The expected output is every entry below, exact in every character.

(Data to use)

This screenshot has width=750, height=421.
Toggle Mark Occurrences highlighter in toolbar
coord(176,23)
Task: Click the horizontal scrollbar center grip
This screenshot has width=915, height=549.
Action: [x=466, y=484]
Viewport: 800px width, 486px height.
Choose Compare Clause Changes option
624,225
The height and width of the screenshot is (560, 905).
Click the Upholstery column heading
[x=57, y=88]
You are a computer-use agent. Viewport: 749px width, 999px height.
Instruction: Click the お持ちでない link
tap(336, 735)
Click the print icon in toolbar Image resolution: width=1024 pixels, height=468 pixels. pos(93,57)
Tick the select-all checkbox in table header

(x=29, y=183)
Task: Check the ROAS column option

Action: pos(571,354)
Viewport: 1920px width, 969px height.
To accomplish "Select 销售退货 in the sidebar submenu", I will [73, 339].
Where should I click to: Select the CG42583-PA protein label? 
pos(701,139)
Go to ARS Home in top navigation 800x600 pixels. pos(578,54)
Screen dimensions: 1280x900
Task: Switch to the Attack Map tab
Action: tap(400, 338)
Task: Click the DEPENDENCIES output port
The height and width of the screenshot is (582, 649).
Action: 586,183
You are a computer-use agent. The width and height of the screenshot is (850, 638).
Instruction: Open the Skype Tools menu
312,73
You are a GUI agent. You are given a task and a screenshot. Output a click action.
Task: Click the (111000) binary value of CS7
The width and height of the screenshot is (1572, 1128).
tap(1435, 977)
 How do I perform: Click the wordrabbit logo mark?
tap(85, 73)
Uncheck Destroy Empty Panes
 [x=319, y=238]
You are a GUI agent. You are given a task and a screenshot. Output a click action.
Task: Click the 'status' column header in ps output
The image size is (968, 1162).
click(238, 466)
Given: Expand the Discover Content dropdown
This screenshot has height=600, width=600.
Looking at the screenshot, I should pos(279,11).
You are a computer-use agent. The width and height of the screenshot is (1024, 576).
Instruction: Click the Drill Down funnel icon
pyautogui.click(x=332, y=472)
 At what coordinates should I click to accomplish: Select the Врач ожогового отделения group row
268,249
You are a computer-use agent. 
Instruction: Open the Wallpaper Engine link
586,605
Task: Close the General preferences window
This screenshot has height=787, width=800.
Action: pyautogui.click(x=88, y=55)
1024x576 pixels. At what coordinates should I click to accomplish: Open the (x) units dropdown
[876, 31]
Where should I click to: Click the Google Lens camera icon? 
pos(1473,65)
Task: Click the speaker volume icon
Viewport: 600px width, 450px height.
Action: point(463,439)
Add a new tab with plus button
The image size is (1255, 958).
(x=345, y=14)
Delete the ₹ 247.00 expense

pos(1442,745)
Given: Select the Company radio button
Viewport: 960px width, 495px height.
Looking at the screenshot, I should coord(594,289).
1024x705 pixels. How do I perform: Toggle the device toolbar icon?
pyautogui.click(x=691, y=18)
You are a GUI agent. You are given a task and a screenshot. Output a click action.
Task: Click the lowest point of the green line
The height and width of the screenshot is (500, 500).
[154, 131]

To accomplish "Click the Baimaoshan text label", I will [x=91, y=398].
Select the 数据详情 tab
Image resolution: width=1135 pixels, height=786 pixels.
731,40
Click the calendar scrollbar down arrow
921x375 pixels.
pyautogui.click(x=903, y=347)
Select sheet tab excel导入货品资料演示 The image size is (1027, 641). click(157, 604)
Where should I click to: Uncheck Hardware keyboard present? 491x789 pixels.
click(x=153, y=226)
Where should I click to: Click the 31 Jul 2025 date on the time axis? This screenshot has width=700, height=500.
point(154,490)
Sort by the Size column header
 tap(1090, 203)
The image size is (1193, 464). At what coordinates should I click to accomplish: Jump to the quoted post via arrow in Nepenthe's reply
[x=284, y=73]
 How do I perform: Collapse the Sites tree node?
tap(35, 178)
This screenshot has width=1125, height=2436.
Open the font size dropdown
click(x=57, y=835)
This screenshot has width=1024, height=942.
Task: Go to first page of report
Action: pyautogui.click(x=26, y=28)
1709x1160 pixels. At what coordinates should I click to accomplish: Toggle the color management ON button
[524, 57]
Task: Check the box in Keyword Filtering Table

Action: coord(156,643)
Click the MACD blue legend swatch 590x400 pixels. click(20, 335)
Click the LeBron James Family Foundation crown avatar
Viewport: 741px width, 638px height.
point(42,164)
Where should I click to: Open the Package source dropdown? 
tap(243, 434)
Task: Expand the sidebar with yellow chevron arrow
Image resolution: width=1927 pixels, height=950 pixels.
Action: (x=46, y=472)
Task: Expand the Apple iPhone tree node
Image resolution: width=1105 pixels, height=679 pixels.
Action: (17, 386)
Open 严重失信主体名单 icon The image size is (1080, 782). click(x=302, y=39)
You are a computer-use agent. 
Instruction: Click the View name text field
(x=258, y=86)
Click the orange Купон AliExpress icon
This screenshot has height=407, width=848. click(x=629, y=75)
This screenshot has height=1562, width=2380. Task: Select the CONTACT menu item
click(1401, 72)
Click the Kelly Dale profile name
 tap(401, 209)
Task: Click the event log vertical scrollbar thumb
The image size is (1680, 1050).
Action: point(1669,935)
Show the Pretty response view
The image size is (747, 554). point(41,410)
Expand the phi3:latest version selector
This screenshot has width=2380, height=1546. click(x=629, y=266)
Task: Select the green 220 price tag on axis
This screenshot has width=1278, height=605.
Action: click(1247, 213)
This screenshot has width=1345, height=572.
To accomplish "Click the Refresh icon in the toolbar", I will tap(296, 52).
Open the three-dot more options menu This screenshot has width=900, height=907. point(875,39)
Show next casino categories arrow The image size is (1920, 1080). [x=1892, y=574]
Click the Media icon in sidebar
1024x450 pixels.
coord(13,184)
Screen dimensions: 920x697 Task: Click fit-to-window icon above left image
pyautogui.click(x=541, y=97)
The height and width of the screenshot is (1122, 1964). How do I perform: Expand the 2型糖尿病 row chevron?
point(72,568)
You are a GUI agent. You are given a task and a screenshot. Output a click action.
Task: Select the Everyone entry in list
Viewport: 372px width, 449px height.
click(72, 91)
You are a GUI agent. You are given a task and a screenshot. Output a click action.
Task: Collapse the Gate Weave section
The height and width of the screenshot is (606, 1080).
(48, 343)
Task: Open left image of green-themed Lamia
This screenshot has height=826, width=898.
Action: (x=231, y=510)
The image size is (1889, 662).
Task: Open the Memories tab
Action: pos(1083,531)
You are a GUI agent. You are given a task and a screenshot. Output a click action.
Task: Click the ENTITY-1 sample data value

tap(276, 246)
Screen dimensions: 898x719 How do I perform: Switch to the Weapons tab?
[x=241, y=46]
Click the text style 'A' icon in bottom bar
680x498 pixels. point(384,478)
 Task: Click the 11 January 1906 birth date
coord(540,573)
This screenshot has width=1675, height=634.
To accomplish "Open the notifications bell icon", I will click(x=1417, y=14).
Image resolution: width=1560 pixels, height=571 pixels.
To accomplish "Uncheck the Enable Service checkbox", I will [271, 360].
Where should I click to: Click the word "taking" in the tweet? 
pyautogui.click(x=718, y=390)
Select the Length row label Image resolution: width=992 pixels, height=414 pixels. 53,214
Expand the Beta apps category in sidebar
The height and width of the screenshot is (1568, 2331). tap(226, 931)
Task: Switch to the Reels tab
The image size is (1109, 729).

(End Data to use)

## Answer below
This screenshot has width=750, height=421.
Toggle Mark Occurrences highlighter in toolbar
coord(176,23)
Task: Click the horizontal scrollbar center grip
This screenshot has width=915, height=549.
Action: [x=466, y=484]
Viewport: 800px width, 486px height.
Choose Compare Clause Changes option
624,225
The height and width of the screenshot is (560, 905).
Click the Upholstery column heading
[x=57, y=88]
You are a computer-use agent. Viewport: 749px width, 999px height.
Instruction: Click the お持ちでない link
tap(336, 735)
Click the print icon in toolbar Image resolution: width=1024 pixels, height=468 pixels. pos(93,57)
Tick the select-all checkbox in table header

(x=29, y=183)
Task: Check the ROAS column option

Action: pos(571,354)
Viewport: 1920px width, 969px height.
To accomplish "Select 销售退货 in the sidebar submenu", I will [73, 339].
Where should I click to: Select the CG42583-PA protein label? 
pos(701,139)
Go to ARS Home in top navigation 800x600 pixels. pos(578,54)
Screen dimensions: 1280x900
Task: Switch to the Attack Map tab
Action: tap(400, 338)
Task: Click the DEPENDENCIES output port
The height and width of the screenshot is (582, 649).
Action: 586,183
You are a computer-use agent. The width and height of the screenshot is (850, 638).
Instruction: Open the Skype Tools menu
312,73
You are a GUI agent. You are given a task and a screenshot. Output a click action.
Task: Click the (111000) binary value of CS7
The width and height of the screenshot is (1572, 1128).
tap(1435, 977)
 How do I perform: Click the wordrabbit logo mark?
tap(85, 73)
Uncheck Destroy Empty Panes
 [x=319, y=238]
You are a GUI agent. You are given a task and a screenshot. Output a click action.
Task: Click the 'status' column header in ps output
The image size is (968, 1162).
click(238, 466)
Given: Expand the Discover Content dropdown
This screenshot has height=600, width=600.
Looking at the screenshot, I should pos(279,11).
You are a computer-use agent. The width and height of the screenshot is (1024, 576).
Instruction: Click the Drill Down funnel icon
pyautogui.click(x=332, y=472)
 At what coordinates should I click to accomplish: Select the Врач ожогового отделения group row
268,249
You are a computer-use agent. 
Instruction: Open the Wallpaper Engine link
586,605
Task: Close the General preferences window
This screenshot has height=787, width=800.
Action: pyautogui.click(x=88, y=55)
1024x576 pixels. At what coordinates should I click to accomplish: Open the (x) units dropdown
[876, 31]
Where should I click to: Click the Google Lens camera icon? 
pos(1473,65)
Task: Click the speaker volume icon
Viewport: 600px width, 450px height.
Action: point(463,439)
Add a new tab with plus button
The image size is (1255, 958).
(x=345, y=14)
Delete the ₹ 247.00 expense

pos(1442,745)
Given: Select the Company radio button
Viewport: 960px width, 495px height.
Looking at the screenshot, I should coord(594,289).
1024x705 pixels. How do I perform: Toggle the device toolbar icon?
pyautogui.click(x=691, y=18)
You are a GUI agent. You are given a task and a screenshot. Output a click action.
Task: Click the lowest point of the green line
The height and width of the screenshot is (500, 500).
[154, 131]

To accomplish "Click the Baimaoshan text label", I will [x=91, y=398].
Select the 数据详情 tab
Image resolution: width=1135 pixels, height=786 pixels.
731,40
Click the calendar scrollbar down arrow
921x375 pixels.
pyautogui.click(x=903, y=347)
Select sheet tab excel导入货品资料演示 The image size is (1027, 641). click(157, 604)
Where should I click to: Uncheck Hardware keyboard present? 491x789 pixels.
click(x=153, y=226)
Where should I click to: Click the 31 Jul 2025 date on the time axis? This screenshot has width=700, height=500.
point(154,490)
Sort by the Size column header
 tap(1090, 203)
The image size is (1193, 464). At what coordinates should I click to accomplish: Jump to the quoted post via arrow in Nepenthe's reply
[x=284, y=73]
 How do I perform: Collapse the Sites tree node?
tap(35, 178)
This screenshot has width=1125, height=2436.
Open the font size dropdown
click(x=57, y=835)
This screenshot has width=1024, height=942.
Task: Go to first page of report
Action: pyautogui.click(x=26, y=28)
1709x1160 pixels. At what coordinates should I click to accomplish: Toggle the color management ON button
[524, 57]
Task: Check the box in Keyword Filtering Table

Action: coord(156,643)
Click the MACD blue legend swatch 590x400 pixels. click(20, 335)
Click the LeBron James Family Foundation crown avatar
Viewport: 741px width, 638px height.
point(42,164)
Where should I click to: Open the Package source dropdown? 
tap(243, 434)
Task: Expand the sidebar with yellow chevron arrow
Image resolution: width=1927 pixels, height=950 pixels.
Action: (x=46, y=472)
Task: Expand the Apple iPhone tree node
Image resolution: width=1105 pixels, height=679 pixels.
Action: (17, 386)
Open 严重失信主体名单 icon The image size is (1080, 782). click(x=302, y=39)
You are a computer-use agent. 
Instruction: Click the View name text field
(x=258, y=86)
Click the orange Купон AliExpress icon
This screenshot has height=407, width=848. click(x=629, y=75)
This screenshot has height=1562, width=2380. Task: Select the CONTACT menu item
click(1401, 72)
Click the Kelly Dale profile name
 tap(401, 209)
Task: Click the event log vertical scrollbar thumb
The image size is (1680, 1050).
Action: point(1669,935)
Show the Pretty response view
The image size is (747, 554). point(41,410)
Expand the phi3:latest version selector
This screenshot has width=2380, height=1546. click(x=629, y=266)
Task: Select the green 220 price tag on axis
This screenshot has width=1278, height=605.
Action: click(1247, 213)
This screenshot has width=1345, height=572.
To accomplish "Click the Refresh icon in the toolbar", I will tap(296, 52).
Open the three-dot more options menu This screenshot has width=900, height=907. point(875,39)
Show next casino categories arrow The image size is (1920, 1080). [x=1892, y=574]
Click the Media icon in sidebar
1024x450 pixels.
coord(13,184)
Screen dimensions: 920x697 Task: Click fit-to-window icon above left image
pyautogui.click(x=541, y=97)
The height and width of the screenshot is (1122, 1964). How do I perform: Expand the 2型糖尿病 row chevron?
point(72,568)
You are a GUI agent. You are given a task and a screenshot. Output a click action.
Task: Select the Everyone entry in list
Viewport: 372px width, 449px height.
click(72, 91)
You are a GUI agent. You are given a task and a screenshot. Output a click action.
Task: Collapse the Gate Weave section
The height and width of the screenshot is (606, 1080).
(48, 343)
Task: Open left image of green-themed Lamia
This screenshot has height=826, width=898.
Action: (x=231, y=510)
The image size is (1889, 662).
Task: Open the Memories tab
Action: pos(1083,531)
You are a GUI agent. You are given a task and a screenshot. Output a click action.
Task: Click the ENTITY-1 sample data value

tap(276, 246)
Screen dimensions: 898x719 How do I perform: Switch to the Weapons tab?
[x=241, y=46]
Click the text style 'A' icon in bottom bar
680x498 pixels. point(384,478)
 Task: Click the 11 January 1906 birth date
coord(540,573)
This screenshot has width=1675, height=634.
To accomplish "Open the notifications bell icon", I will click(x=1417, y=14).
Image resolution: width=1560 pixels, height=571 pixels.
To accomplish "Uncheck the Enable Service checkbox", I will [271, 360].
Where should I click to: Click the word "taking" in the tweet? 
pyautogui.click(x=718, y=390)
Select the Length row label Image resolution: width=992 pixels, height=414 pixels. 53,214
Expand the Beta apps category in sidebar
The height and width of the screenshot is (1568, 2331). tap(226, 931)
Task: Switch to the Reels tab
The image size is (1109, 729).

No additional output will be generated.